Is there a set format for a plan? Gordon Brown, senior consultant at Plan B Consulting, thinks not: “There is no right or wrong way to write a business continuity plan as each should be tailored to the organisation and not just a list taken from the latest good practice guide.” However, he recommends including contact information; contact procedures; Guidance and procedures on incident management; and recovery based on different circumstances.
    
It’s easy to make classic mistakes in an environment where as Gordon puts it, “an incident management team is under pressure internally and externally and is expected to make correct decisions.” The biggest problem is a plan with irrelevant information which just ticks boxes but doesn’t add value.
    
As to why business continuity planning is important, consider if, pre-9/11, anyone planned for a dual air strike and the collapse of what had once been the world's tallest buildings? Planning is about preparing to deal with the consequences in a people, premises, technology and process context for the unthinkable.
    
Just writing a business continuity document is akin to writing out a MOT test certificate for a car that hasn't been inspected. When a plan is written it is essential that members of the management team are trained and given support while the document itself must be regularly tested and updated.


Assess the risks
Threats to the business are easily categorised and although some seem improbable, it’s nevertheless good practice to consider them all including natural disasters, theft or vandalism, fire, power cut, fuel shortages, IT or telecoms system failure, restricted access to premises, loss or illness of key staff, crises affecting suppliers, crises affecting customers, crises affecting business reputation, or terrorism.


Strategy and plan
Plans should be written in plain English so that all can understand it.
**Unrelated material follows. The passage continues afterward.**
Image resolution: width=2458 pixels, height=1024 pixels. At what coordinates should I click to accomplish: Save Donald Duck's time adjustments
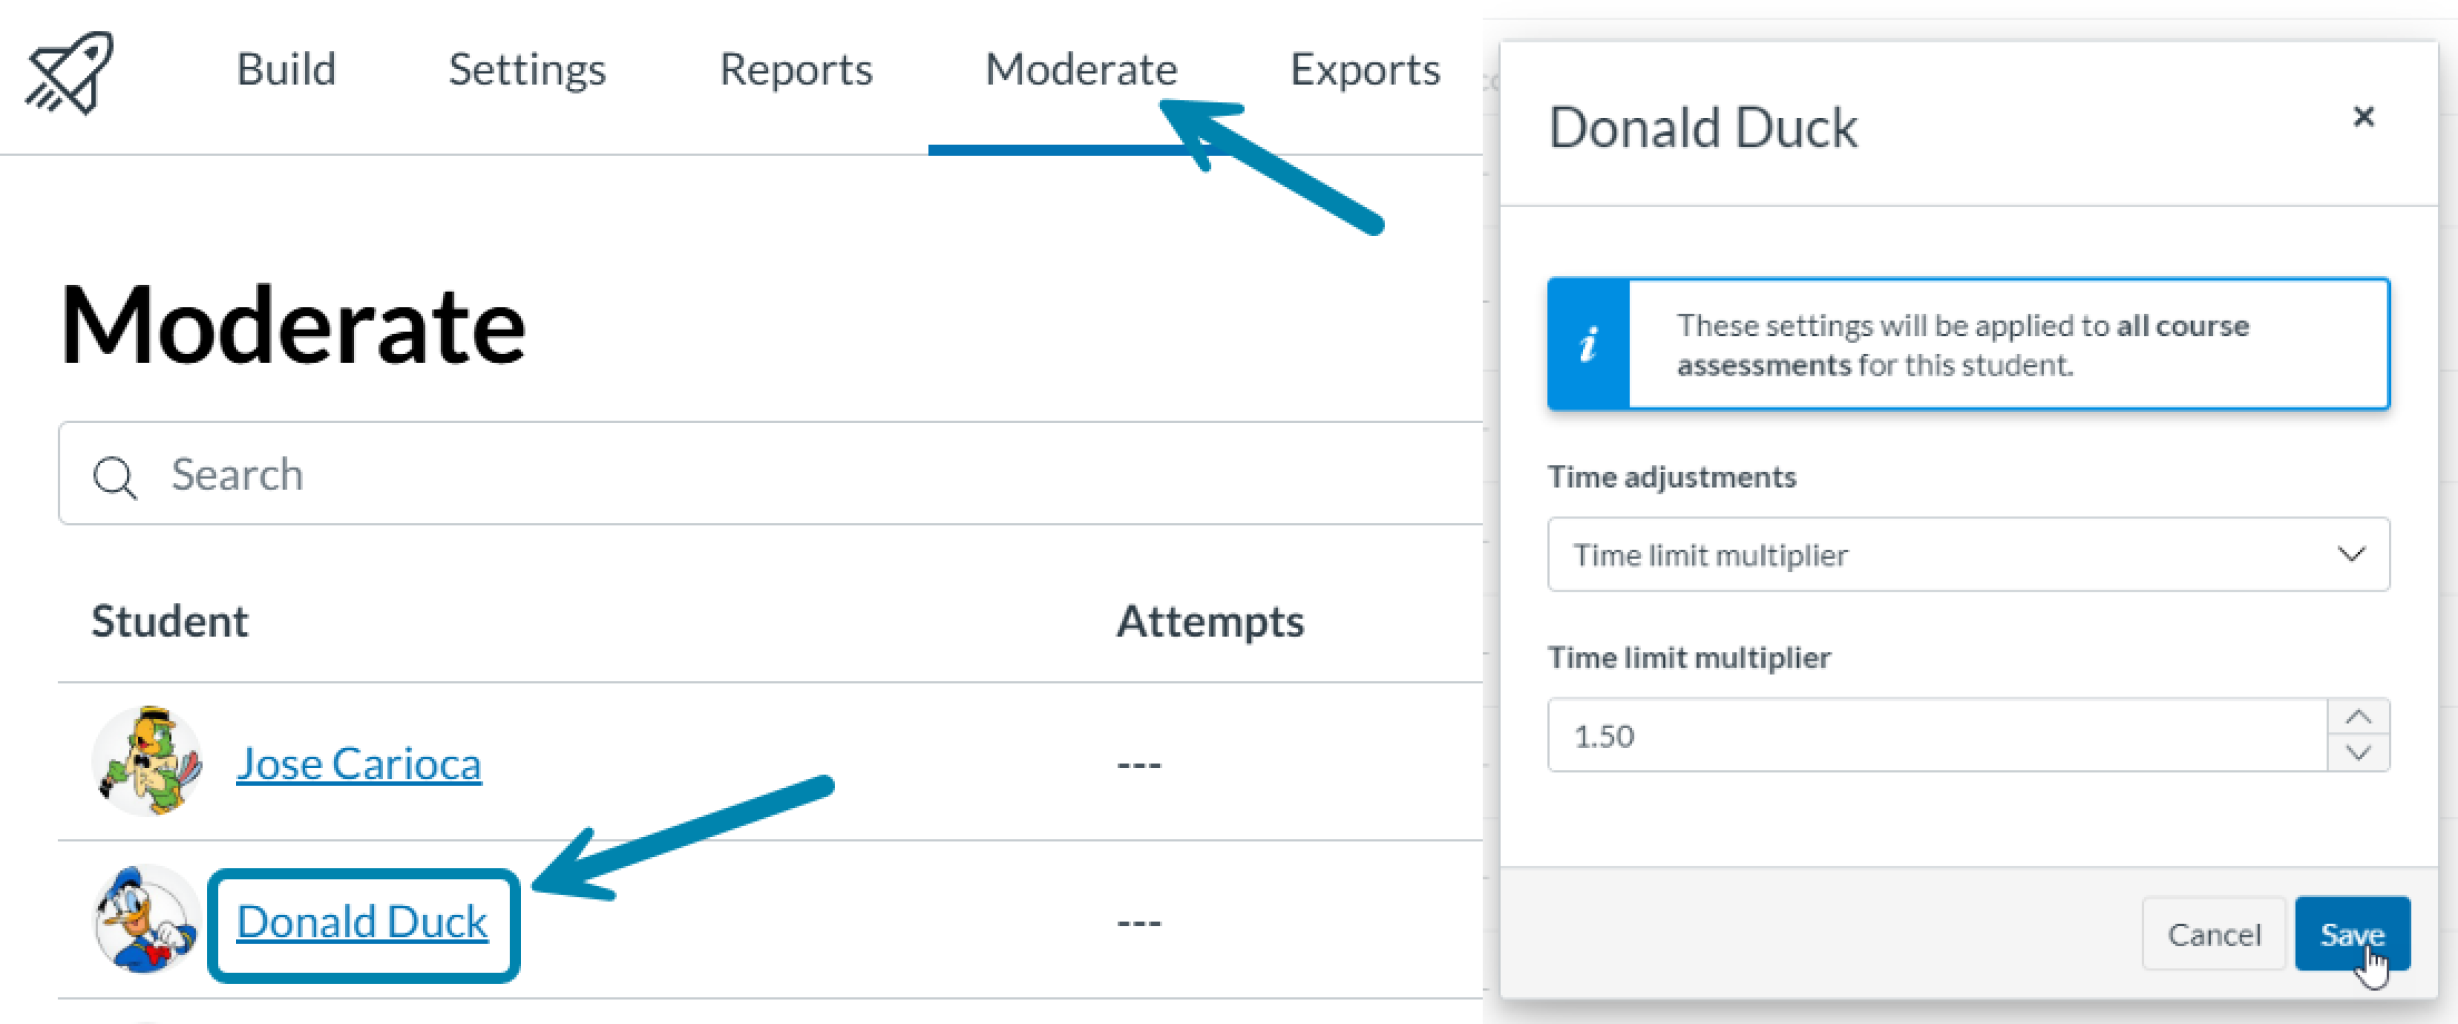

Guidance on this is available through a free piece of software; ROBUST: https://robust.riscauthority.co.uk
   
Build-in redundancy, without adding too much extra cost. For example, there’s no point renting a spare building or equipment just in case, but having suppliers may help. Plan for IT failures by backing up data regularly, at least once a day. Also, keep the backup off-site and accessible. Consider having mobile phones on different networks with ample data packages which can be switched in if the landline fails. Consider a piggy-back arrangement with a neighbour for broadband.
    
Check on the business insurances, noting down policy details, and keeping them off-site. Apart from the obvious; Premises, stock, vehicles, public and employers’ liability; Look at directors and officers insurance, business interruption insurance, keyman insurance, critical illness cover, and permanent health insurance.
    
Good policies and risk assessing threats may help forestall any obvious threats and may help lower insurance premiums as a firm presents a lower risk to the insurer. Policies also tell staff what to do in given situations, such as illness or bad weather policy.
   
Draw up a list of emergency contacts that includes key staff, utilities, employment agencies and key suppliers. Work out how calls can be diverted if there’s no access to the building. Remember also details of the company accountant, solicitor and the tax/VAT office (with references). Lastly, disaster recovery plans need testing and keeping up to date.